The cast is decent, if not stellar. The first ingredient of a memorable Boheme has to be a quartet of male principals – Rodolfo, Marcello, Colline and Schaunard – who gel together and who, in those pre-Friends days, can portray student life in all its raucous, messy glory. The Atlanta cast is a little too sedate and careful for my liking, but Fabio Capitanucci sings idiomatically and with passion as Marcello and I warmed increasingly to the dark timbre of Denis Sedov as Colline. That brings me to the opera's hero, Marcus Haddock as Rodolfo. I have heard him in the opera house in Germany and he has always impressed me with his warm, open tenor sound: what he lacks is that big and thrilling 'ring' that a memorable Rodolfo has to bring to the part. We do not get that in this performance, and so my enthusiasm is muted. But Haddock sings competently and decently, and any Boheme first-timers in the Atlanta audience will not have felt short-changed.

Opposite him as Mimi is Norah Amsellem, whom I have never heard live. Once again, she sings the part accurately and with increasing intensity of feeling (those who have heard many Bohemes on disc may want to go straight to Act Four, where I think the whole performance takes fire in a way that the earlier acts do not) but there are two aspects of her singing that I do not really like. First, her vibrato is too pronounced and too liberally applied, to my ears at least. Mimi has to be a lovable, pathetic creature when we first encounter her, and Amsellem simply sounds too plummy. Secondly, her vowel sounds are all a bit dark for the Italian in which she is singing – there is a 'closed' quality to the voice that I do not find appealing.
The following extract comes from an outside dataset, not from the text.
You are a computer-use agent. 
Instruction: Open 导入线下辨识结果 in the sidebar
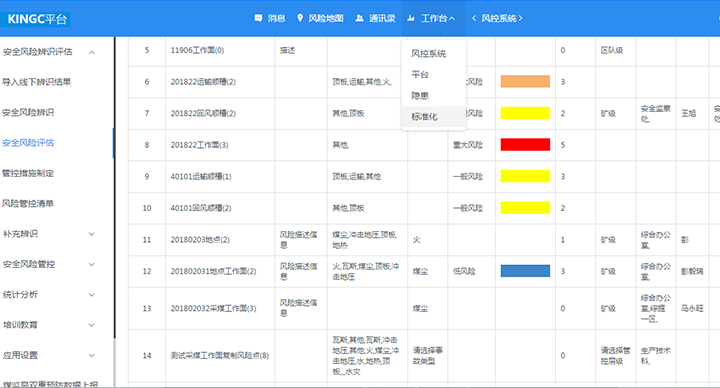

Track 9 is the one to hit ('Mi chiamano Mimi') – I don't think it will eclipse any of the great Mimis of the past.

The other female lead is the Musetta of Georgia Jarman. 'Quando men' vo soletta' is taken too slowly for me, but Jarman has a touch of the soubrette in the voice and I would enjoy seeing her sing the part onstage. Once again, I was impressed with her transition from the flighty, flirty Musetta whom we first meet on the Momus café table to the more serious, intense Musetta of Act Four in Mimi's deathbed scene. Here she comes into her own.

Robert Spano conducts what are clearly large forces: the whole production has a big, spacious orchestral sound and the chorus are well drilled. He knows the work well and seems to love it: his orchestra respond with a lot of orchestral detail, and the Direct Digital Stream recording sounds great in a five speaker set-up (audience applause is included). Tempi overall could be brisker – it may simply be that the big, concerted passages had to be taken slowly given the large numbers of singers and players involved. But what I miss most with this sort of approach is what the Italians call ambientismo – that preoccupation by all writers of verismo opera to evoke the milieu through the music, to actually compose the décor of the piece into the score. I have four famous Boheme CD and DVD sets of the past that have this quality in abundance, all in slightly different ways. The Atlanta forces do not really come close to that aspect of the work. Had they done so, this might have been more of a recording to be reckoned with for it does, as I have said, contain much that is commendable.